■ **Work request**
Go through the records below from the first line and print each one exactly, stopping after the line that contains "You are a computer-use". Do not print pictures or anything past that line.

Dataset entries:
::::

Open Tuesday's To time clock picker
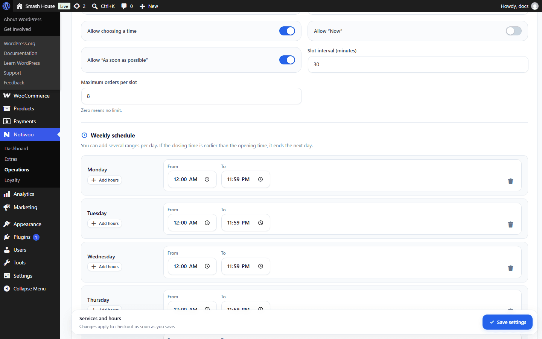This screenshot has width=542, height=339. [260, 223]
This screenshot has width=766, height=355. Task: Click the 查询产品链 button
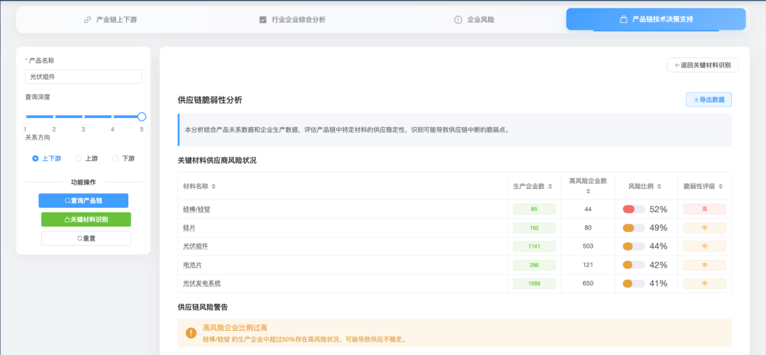point(83,201)
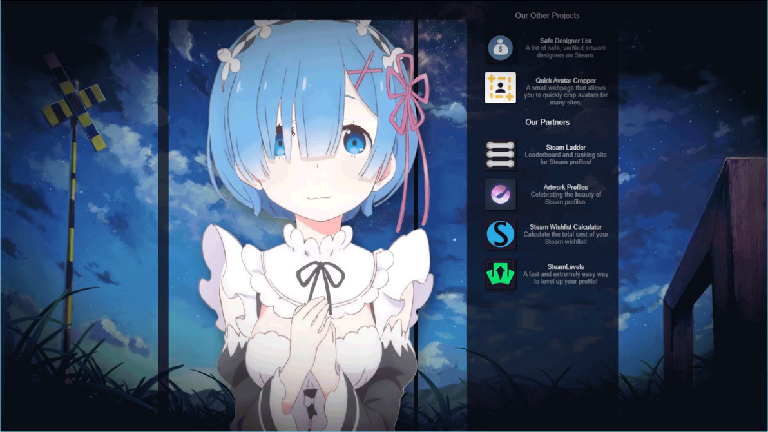Viewport: 768px width, 432px height.
Task: Click the Steam profiles leaderboard description text
Action: 566,158
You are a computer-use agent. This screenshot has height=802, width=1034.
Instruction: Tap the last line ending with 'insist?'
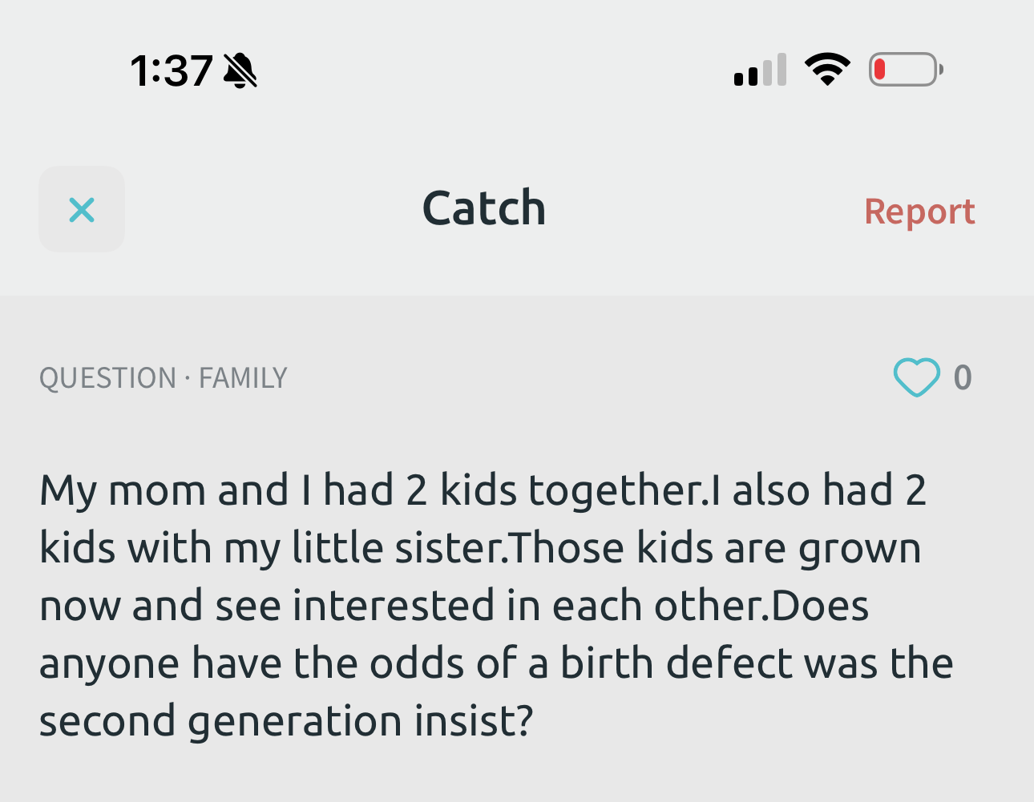[286, 721]
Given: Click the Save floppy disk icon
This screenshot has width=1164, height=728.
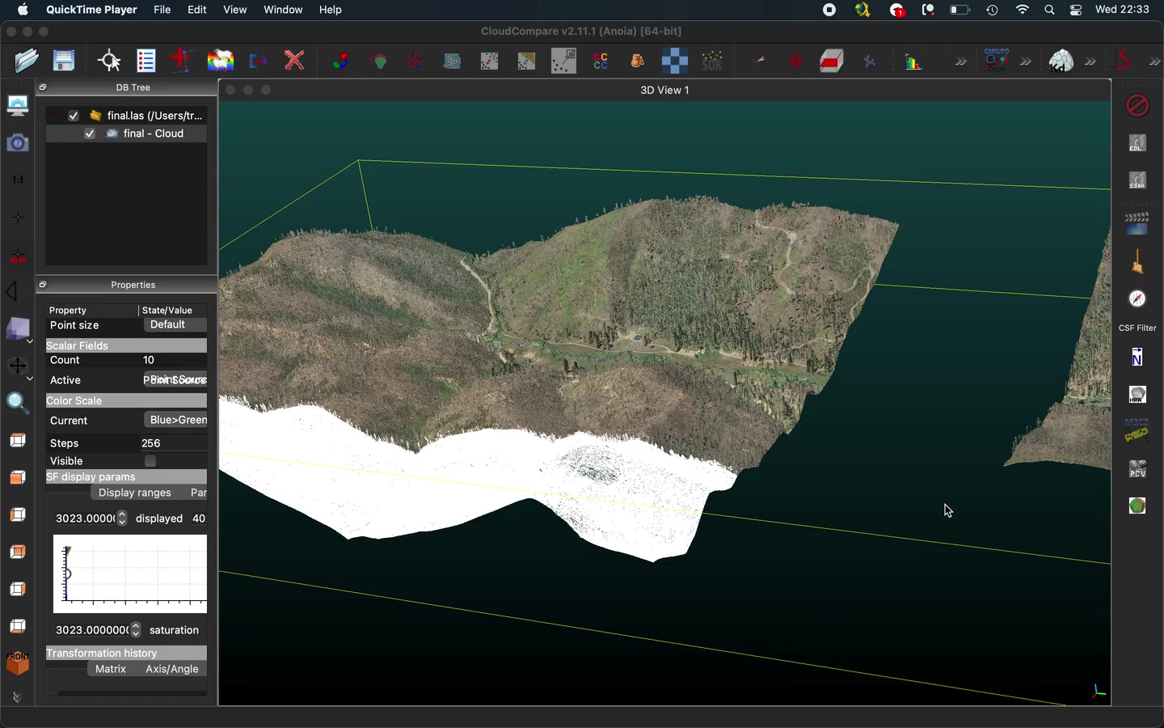Looking at the screenshot, I should click(64, 61).
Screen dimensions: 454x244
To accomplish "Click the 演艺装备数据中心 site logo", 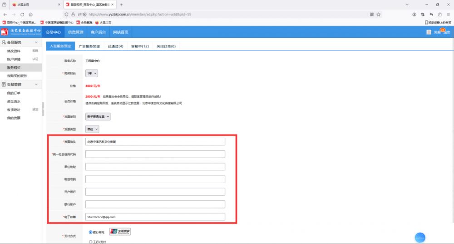I will tap(21, 32).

::::

■ **Response box**
Open Tuesday's To time clock picker
This screenshot has width=542, height=339. [260, 223]
This screenshot has width=766, height=355. Task: Click the 查询产品链 button
point(83,201)
Viewport: 768px width, 432px height.
Task: Click the Steam profiles leaderboard description text
Action: 566,158
You are a computer-use agent. This screenshot has height=802, width=1034.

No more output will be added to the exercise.